A record number of able-bodied Americans are choosing not to be employed, often because jobs don’t pay enough. More than 95 million Americans are voluntarily staying out of the workforce, which means that only 62.7% of potential workers are actually working. This labor participation rate is near its 38-year record low, set during the Obama Administration.
The unemployment rate has fallen to only 4.1%, but that is primarily because many people have pulled out of the labor market. Businesses complain that they are having trouble hiring new workers, but the wages on those unfilled jobs are too low for many to want, and the companies are refusing to increase the salaries for most workers.
Wages have improved only 2.4% over the last year, and wages actually decreased in October. For example, the home construction industry increased wages by only 2.2% over the last year, barely enough to keep up with inflation.

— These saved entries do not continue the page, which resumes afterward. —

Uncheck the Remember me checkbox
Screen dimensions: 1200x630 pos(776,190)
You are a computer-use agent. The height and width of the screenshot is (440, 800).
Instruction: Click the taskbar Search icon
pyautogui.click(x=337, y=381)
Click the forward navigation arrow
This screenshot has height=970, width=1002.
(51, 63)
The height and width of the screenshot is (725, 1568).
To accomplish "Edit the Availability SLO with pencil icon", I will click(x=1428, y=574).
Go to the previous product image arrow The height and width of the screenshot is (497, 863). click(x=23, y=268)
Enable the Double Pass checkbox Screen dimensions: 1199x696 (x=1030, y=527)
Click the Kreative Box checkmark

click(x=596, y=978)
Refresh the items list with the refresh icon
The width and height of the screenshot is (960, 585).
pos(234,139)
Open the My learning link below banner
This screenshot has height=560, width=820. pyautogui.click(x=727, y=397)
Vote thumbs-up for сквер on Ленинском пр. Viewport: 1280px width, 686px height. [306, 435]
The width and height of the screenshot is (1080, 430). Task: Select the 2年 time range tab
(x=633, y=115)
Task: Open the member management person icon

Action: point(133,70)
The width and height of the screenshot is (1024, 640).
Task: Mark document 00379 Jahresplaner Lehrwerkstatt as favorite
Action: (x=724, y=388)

Compare that with nearly two decades ago, when hourly pay was increasing at a much healthier rate of 4%.
Many of those who do have jobs are underemployed, such as college graduates working at jobs delivering mail or people holding doctorates working at Amazon.com distribution centers. The food industry has been hiring but those jobs are often low-paying positions.
More than a hundred cities tried to outbid each other to attract the planned new second headquarters of Amazon.com, by dangling billion-dollar tax incentives to attract the company to their location.
But all that hullabaloo over Amazon’s new headquarters is for only about 50,000 jobs, in an economy desperate for millions more good-paying jobs. Far more than the 50,000 jobs for Amazon’s new headquarters are filled each year by immigrants who receive special visas from the federal government to snag highly paid positions, a program that Congress should terminate.